The task: The lines below starting at the line containing "Task: Click the Why? availability link" and ending at the line containing "Viewport: 654px width, 804px height." are to be repeated exactly, with both ends kept and nothing else added.

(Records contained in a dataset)

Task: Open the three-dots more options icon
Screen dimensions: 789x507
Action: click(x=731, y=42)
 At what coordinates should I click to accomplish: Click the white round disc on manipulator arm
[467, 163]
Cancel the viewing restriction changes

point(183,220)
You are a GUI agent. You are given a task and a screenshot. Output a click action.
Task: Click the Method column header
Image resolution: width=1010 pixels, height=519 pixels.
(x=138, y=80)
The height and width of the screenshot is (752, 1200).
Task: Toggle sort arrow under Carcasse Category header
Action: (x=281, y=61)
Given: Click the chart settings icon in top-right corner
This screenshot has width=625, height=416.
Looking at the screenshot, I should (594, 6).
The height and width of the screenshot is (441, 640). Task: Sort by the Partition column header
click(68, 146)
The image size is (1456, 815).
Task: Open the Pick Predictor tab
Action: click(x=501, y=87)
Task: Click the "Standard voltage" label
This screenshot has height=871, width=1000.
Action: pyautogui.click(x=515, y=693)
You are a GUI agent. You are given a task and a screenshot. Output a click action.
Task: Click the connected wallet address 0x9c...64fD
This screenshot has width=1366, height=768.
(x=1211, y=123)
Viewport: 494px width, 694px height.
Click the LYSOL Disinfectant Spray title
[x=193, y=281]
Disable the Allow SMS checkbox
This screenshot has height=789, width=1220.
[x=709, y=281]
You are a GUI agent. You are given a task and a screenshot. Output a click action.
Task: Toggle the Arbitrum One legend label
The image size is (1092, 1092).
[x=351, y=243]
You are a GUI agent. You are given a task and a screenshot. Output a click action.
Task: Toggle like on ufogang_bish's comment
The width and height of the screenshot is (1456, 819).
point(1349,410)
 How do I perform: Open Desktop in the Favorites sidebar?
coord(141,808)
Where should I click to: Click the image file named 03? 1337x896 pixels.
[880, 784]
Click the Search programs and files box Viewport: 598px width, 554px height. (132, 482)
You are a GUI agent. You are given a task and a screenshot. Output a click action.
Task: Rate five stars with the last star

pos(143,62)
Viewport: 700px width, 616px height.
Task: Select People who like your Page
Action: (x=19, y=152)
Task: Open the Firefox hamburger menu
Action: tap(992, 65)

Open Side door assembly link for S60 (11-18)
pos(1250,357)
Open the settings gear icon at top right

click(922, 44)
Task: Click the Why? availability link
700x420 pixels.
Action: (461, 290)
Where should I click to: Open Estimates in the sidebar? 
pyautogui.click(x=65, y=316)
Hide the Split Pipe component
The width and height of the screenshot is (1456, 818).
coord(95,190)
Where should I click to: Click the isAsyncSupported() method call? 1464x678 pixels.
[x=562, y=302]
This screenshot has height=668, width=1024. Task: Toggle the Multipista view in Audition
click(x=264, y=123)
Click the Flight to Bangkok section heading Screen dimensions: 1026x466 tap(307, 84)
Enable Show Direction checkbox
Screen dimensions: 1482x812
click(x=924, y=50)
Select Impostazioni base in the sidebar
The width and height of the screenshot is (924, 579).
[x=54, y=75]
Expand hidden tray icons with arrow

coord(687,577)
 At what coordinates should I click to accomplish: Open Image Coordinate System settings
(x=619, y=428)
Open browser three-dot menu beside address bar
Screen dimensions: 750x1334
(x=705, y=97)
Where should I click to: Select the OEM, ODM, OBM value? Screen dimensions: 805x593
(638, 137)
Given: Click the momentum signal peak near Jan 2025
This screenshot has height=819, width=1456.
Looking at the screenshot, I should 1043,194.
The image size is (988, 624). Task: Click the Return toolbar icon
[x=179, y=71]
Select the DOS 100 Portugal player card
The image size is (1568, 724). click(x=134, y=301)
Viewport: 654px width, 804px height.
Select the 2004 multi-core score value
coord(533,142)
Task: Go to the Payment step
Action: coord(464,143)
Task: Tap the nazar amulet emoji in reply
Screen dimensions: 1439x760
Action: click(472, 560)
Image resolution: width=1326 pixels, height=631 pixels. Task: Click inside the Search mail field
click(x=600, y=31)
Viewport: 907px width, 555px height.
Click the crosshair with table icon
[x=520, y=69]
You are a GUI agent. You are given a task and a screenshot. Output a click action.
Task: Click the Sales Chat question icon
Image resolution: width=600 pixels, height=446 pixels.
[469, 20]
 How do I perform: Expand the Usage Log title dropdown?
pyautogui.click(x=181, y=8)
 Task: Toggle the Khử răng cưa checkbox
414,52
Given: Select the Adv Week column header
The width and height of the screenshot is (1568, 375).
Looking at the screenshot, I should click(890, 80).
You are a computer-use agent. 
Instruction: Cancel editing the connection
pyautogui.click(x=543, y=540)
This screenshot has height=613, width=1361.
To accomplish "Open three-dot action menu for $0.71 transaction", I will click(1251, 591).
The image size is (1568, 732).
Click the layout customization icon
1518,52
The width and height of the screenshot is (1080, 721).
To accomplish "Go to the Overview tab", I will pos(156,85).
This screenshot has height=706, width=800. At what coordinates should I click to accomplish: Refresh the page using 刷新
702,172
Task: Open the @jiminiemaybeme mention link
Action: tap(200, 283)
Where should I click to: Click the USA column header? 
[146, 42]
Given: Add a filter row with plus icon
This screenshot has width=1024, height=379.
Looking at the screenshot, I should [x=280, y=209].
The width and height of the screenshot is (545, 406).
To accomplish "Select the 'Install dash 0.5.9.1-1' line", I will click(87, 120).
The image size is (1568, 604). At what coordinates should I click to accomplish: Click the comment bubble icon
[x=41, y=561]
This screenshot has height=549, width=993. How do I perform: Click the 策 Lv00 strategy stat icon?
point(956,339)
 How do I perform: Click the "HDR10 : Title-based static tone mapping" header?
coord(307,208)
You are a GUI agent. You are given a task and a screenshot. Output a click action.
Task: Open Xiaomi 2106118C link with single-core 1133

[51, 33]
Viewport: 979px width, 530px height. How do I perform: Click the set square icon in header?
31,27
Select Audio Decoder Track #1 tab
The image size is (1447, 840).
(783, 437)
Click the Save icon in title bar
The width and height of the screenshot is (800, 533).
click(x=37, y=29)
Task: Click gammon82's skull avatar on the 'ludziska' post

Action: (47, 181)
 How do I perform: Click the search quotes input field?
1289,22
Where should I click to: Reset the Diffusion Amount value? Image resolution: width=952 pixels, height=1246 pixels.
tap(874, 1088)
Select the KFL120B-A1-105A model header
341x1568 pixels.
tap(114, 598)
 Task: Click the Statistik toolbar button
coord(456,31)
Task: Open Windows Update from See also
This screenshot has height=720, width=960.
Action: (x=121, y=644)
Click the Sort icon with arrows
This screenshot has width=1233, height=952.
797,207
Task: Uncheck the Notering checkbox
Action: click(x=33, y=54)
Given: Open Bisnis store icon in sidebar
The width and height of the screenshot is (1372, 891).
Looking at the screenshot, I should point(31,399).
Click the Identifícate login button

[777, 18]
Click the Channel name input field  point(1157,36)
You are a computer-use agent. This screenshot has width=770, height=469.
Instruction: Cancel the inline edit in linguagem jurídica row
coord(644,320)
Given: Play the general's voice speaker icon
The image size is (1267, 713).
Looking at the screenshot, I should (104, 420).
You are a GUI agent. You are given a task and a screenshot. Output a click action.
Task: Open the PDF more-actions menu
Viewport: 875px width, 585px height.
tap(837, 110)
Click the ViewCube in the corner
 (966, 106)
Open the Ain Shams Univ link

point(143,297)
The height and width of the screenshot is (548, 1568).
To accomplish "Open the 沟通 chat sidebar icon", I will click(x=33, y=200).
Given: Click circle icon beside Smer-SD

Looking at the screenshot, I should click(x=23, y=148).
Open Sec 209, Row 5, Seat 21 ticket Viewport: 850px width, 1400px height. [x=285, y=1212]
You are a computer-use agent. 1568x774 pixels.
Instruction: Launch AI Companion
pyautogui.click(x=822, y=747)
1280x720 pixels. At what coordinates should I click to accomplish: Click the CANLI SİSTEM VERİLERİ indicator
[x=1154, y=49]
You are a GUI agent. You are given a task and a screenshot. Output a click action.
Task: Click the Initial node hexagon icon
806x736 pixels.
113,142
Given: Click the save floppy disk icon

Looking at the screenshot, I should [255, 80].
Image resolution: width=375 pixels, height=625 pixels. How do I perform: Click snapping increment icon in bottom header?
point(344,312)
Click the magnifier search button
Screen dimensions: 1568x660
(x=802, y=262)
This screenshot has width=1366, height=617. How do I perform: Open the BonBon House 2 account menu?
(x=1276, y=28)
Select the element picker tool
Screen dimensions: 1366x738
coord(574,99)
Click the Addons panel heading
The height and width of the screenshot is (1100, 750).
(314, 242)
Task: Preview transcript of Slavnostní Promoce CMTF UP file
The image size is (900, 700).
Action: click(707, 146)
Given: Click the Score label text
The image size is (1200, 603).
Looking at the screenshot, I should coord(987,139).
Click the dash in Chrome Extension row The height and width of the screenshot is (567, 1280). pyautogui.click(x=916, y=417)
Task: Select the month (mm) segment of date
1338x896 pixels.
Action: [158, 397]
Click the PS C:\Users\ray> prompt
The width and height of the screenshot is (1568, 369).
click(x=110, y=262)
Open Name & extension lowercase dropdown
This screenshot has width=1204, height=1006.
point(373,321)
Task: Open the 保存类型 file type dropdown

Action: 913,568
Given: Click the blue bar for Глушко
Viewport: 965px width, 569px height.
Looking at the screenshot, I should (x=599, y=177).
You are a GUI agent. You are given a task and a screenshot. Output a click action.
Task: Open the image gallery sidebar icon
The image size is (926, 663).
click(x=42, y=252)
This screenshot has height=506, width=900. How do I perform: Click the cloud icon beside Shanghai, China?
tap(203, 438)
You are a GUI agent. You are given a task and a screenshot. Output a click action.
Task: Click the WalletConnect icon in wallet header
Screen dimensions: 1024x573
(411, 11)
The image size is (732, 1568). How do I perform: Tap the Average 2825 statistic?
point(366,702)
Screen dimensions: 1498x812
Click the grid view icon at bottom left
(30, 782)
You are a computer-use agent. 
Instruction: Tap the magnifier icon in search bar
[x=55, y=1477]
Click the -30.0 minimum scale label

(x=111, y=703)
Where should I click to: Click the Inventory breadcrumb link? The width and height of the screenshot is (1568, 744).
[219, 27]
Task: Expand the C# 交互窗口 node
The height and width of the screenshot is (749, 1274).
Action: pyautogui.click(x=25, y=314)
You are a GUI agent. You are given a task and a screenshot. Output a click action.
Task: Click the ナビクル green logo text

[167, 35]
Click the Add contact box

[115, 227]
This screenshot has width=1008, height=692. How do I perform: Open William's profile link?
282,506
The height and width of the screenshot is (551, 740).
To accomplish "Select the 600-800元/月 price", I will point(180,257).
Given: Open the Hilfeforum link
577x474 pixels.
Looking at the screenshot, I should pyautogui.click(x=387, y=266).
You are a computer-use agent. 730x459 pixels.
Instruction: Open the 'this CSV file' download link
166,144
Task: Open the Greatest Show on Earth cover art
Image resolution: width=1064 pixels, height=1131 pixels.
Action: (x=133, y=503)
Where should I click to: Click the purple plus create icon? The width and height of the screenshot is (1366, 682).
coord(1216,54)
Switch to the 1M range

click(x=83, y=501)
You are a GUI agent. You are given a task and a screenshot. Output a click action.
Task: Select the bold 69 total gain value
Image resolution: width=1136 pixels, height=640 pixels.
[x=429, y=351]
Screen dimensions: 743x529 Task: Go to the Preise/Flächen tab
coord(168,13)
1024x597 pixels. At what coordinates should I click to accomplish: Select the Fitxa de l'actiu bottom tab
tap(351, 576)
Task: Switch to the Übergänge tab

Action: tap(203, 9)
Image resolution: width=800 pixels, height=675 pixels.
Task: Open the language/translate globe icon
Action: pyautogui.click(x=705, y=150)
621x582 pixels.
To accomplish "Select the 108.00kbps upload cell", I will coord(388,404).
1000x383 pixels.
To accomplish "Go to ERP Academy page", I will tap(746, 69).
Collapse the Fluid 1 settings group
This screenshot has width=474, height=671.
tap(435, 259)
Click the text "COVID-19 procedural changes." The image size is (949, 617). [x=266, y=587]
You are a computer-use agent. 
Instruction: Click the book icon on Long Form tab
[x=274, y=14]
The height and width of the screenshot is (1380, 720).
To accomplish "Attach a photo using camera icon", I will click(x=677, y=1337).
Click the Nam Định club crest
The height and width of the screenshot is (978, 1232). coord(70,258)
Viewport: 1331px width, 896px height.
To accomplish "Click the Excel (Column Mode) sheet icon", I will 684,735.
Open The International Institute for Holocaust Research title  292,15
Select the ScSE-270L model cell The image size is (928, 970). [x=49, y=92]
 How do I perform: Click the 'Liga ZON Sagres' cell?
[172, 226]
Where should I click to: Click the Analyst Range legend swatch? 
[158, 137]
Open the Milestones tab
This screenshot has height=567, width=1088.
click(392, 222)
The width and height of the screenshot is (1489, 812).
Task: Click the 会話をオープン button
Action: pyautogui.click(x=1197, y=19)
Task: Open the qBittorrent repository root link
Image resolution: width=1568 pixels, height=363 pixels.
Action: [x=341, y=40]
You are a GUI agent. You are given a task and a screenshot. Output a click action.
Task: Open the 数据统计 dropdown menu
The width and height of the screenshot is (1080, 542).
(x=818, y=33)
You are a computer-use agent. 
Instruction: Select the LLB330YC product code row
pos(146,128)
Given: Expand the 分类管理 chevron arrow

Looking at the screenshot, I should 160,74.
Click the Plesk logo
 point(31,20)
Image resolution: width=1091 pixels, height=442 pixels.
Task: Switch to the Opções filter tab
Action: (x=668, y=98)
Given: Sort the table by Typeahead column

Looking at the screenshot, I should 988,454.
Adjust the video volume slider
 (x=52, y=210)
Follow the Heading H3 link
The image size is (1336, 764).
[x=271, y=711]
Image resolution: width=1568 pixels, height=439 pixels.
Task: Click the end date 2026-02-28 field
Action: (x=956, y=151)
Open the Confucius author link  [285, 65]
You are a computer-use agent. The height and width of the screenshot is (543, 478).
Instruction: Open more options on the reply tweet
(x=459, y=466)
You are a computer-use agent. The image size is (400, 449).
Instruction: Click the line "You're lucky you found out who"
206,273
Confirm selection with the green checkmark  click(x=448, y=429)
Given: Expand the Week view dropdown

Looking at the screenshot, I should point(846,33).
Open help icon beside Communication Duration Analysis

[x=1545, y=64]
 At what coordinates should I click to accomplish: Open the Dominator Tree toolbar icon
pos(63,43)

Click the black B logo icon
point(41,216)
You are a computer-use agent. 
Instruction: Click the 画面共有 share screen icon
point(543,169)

Response to the task:
Task: Click the Why? availability link
700x420 pixels.
Action: (461, 290)
Where should I click to: Open Estimates in the sidebar? 
pyautogui.click(x=65, y=316)
Hide the Split Pipe component
The width and height of the screenshot is (1456, 818).
coord(95,190)
Where should I click to: Click the isAsyncSupported() method call? 1464x678 pixels.
[x=562, y=302]
This screenshot has height=668, width=1024. Task: Toggle the Multipista view in Audition
click(x=264, y=123)
Click the Flight to Bangkok section heading Screen dimensions: 1026x466 tap(307, 84)
Enable Show Direction checkbox
Screen dimensions: 1482x812
click(x=924, y=50)
Select Impostazioni base in the sidebar
The width and height of the screenshot is (924, 579).
[x=54, y=75]
Expand hidden tray icons with arrow

coord(687,577)
 At what coordinates should I click to accomplish: Open Image Coordinate System settings
(x=619, y=428)
Open browser three-dot menu beside address bar
Screen dimensions: 750x1334
(x=705, y=97)
Where should I click to: Select the OEM, ODM, OBM value? Screen dimensions: 805x593
(638, 137)
Given: Click the momentum signal peak near Jan 2025
This screenshot has height=819, width=1456.
Looking at the screenshot, I should 1043,194.
The image size is (988, 624). Task: Click the Return toolbar icon
[x=179, y=71]
Select the DOS 100 Portugal player card
The image size is (1568, 724). click(x=134, y=301)
Viewport: 654px width, 804px height.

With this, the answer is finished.